What the exercise asks -
Rewrite the lines of the listing, requests included, starting at the line that contains "You are a computer-use" and ending at the line that contains "[x=466, y=171]". Shift every answer coordinate by adding 15 to it, and leave the pictures out.
** BEGIN Raw data **
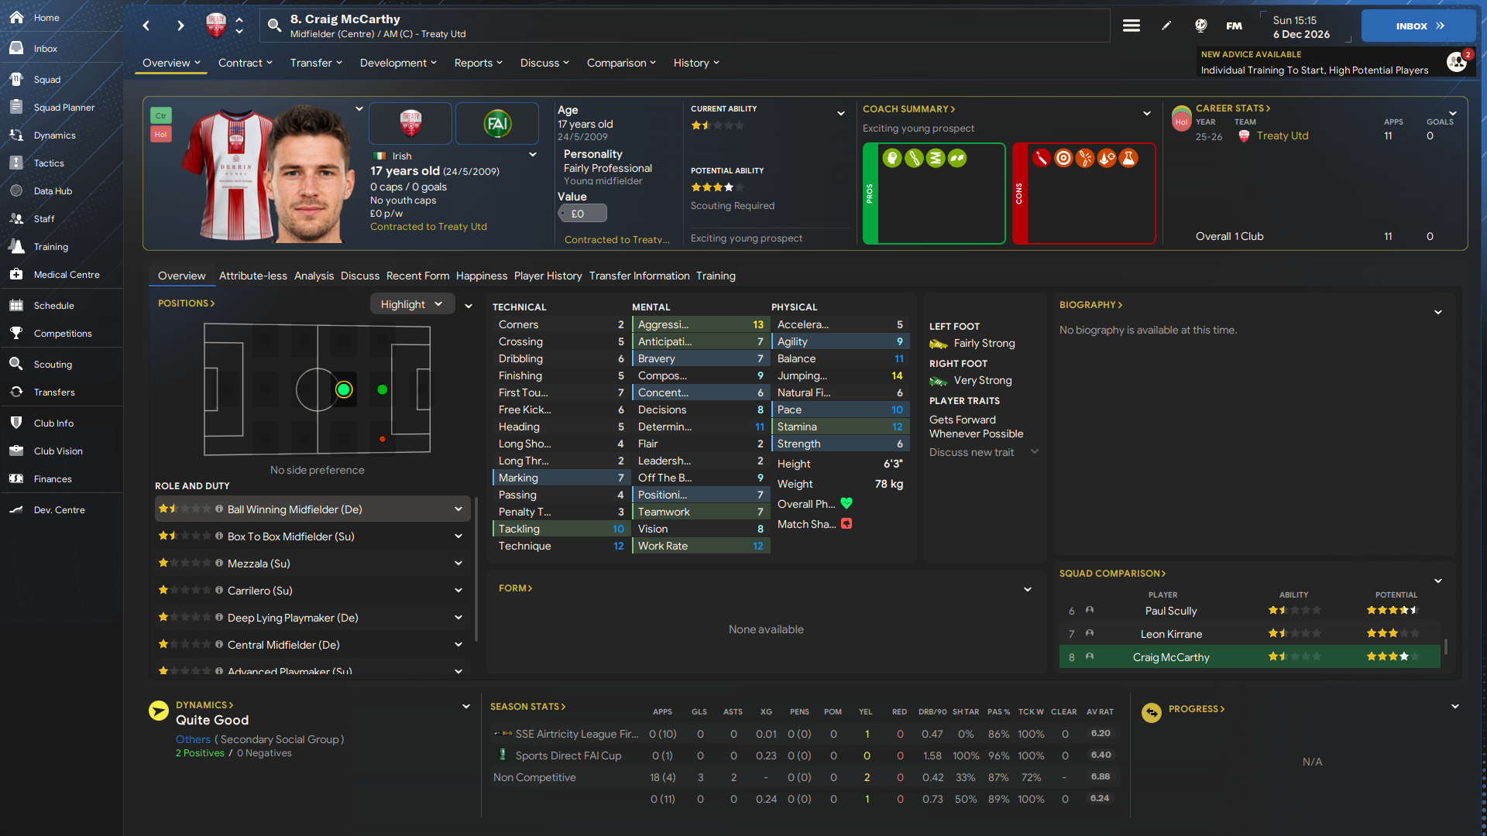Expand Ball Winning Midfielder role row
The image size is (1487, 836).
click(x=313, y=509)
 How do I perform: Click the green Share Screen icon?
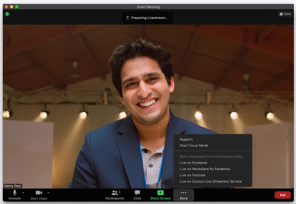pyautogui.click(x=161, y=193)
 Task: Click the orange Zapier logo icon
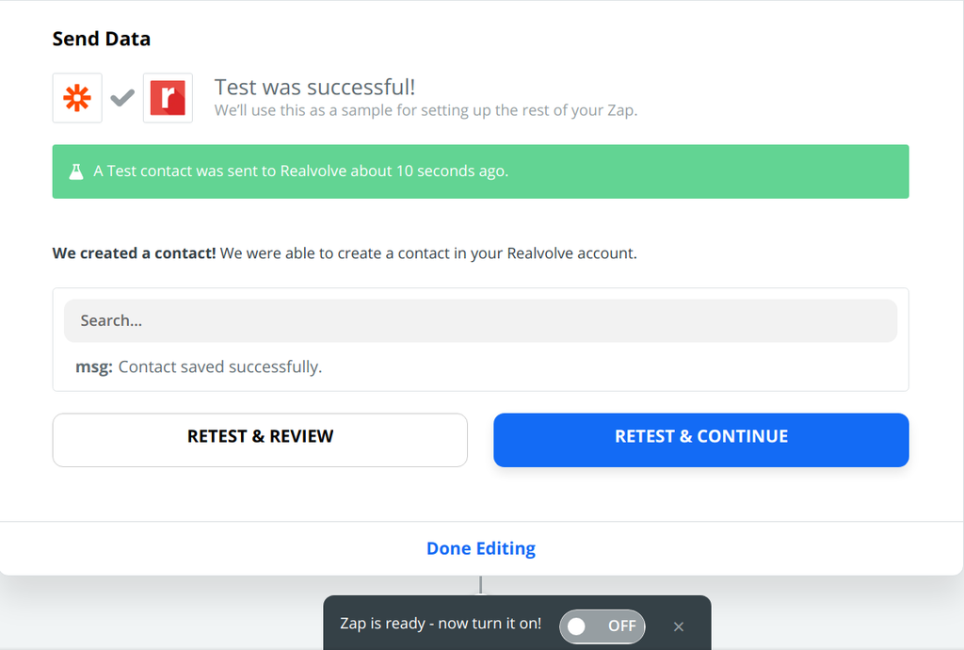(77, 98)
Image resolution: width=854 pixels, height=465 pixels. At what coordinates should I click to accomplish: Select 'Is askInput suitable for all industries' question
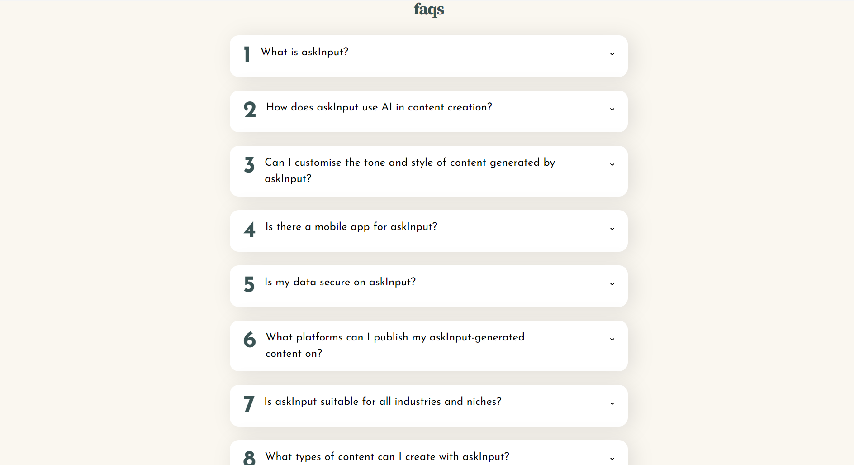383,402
** END Raw data **
** BEGIN Raw data **
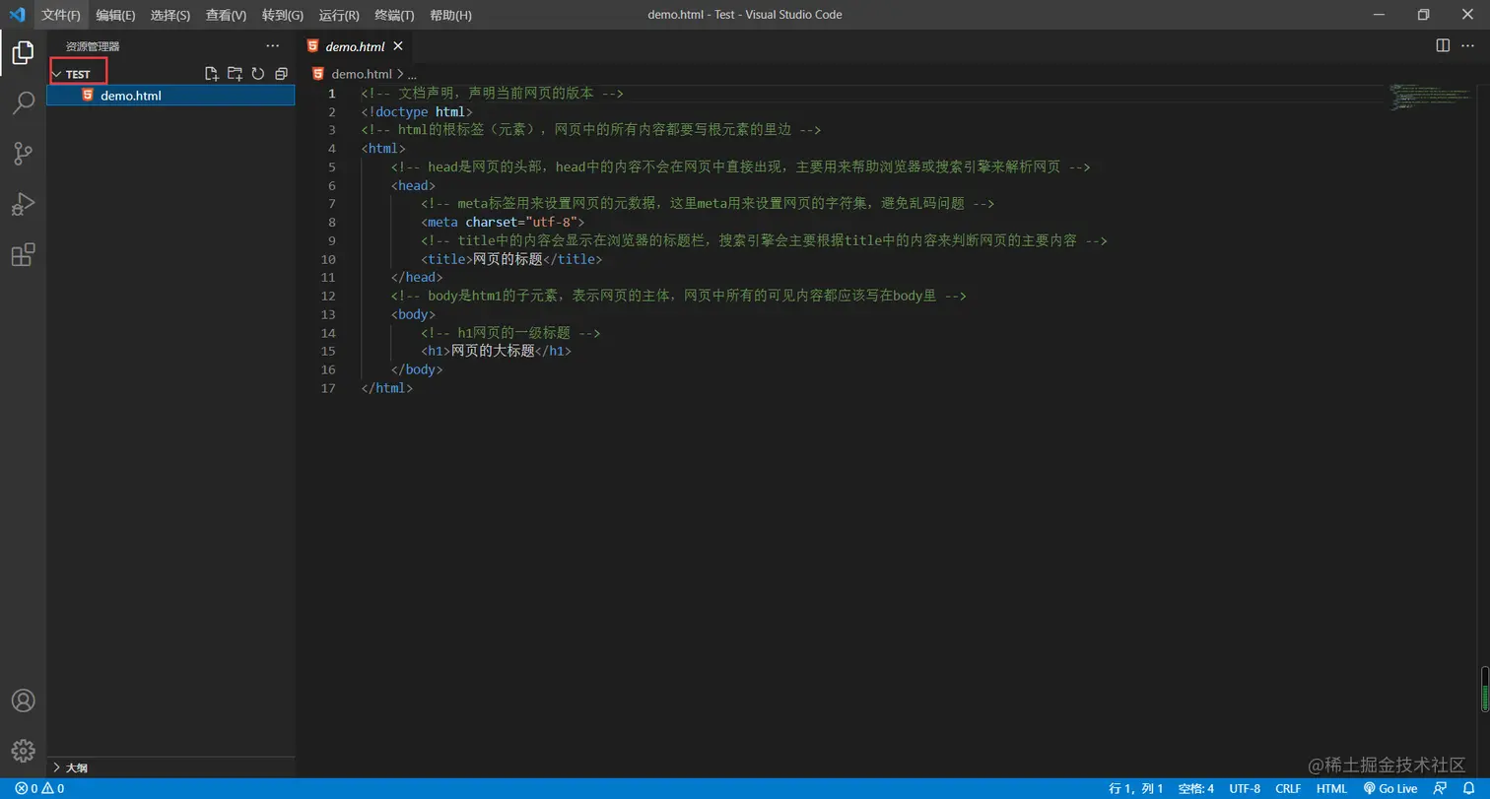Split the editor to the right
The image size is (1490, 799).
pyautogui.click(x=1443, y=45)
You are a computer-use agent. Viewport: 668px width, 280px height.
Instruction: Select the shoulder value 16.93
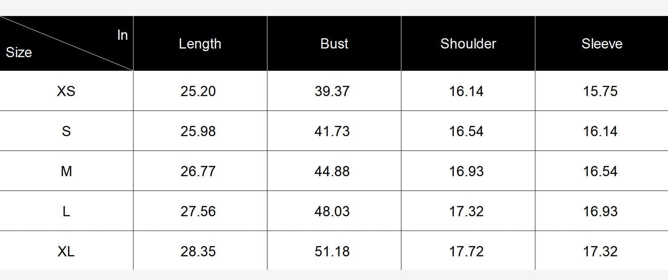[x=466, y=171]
** END Raw data **
Task response -
You are a computer-use agent. Viewport: 668px width, 280px height.
Instruction: Select the shoulder value 16.93
[x=481, y=186]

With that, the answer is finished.